**Activity:** Output verbatim the lines beginning at the one that contains "Instruction: Expand details" and ending at the last line of the material, inclusive of both.
---
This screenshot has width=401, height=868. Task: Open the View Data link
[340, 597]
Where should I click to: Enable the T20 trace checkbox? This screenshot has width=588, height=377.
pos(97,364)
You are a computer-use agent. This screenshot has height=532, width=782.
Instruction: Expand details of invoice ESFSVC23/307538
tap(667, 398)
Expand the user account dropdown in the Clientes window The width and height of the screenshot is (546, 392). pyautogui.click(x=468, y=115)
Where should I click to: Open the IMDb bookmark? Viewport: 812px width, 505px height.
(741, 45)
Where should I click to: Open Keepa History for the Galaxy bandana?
---
**Problem solution:**
Instruction: Expand details of invoice ESFSVC23/307538
tap(667, 398)
Expand the user account dropdown in the Clientes window The width and height of the screenshot is (546, 392). pyautogui.click(x=468, y=115)
Where should I click to: Open the IMDb bookmark? Viewport: 812px width, 505px height.
(741, 45)
Where should I click to: Open Keepa History for the Galaxy bandana?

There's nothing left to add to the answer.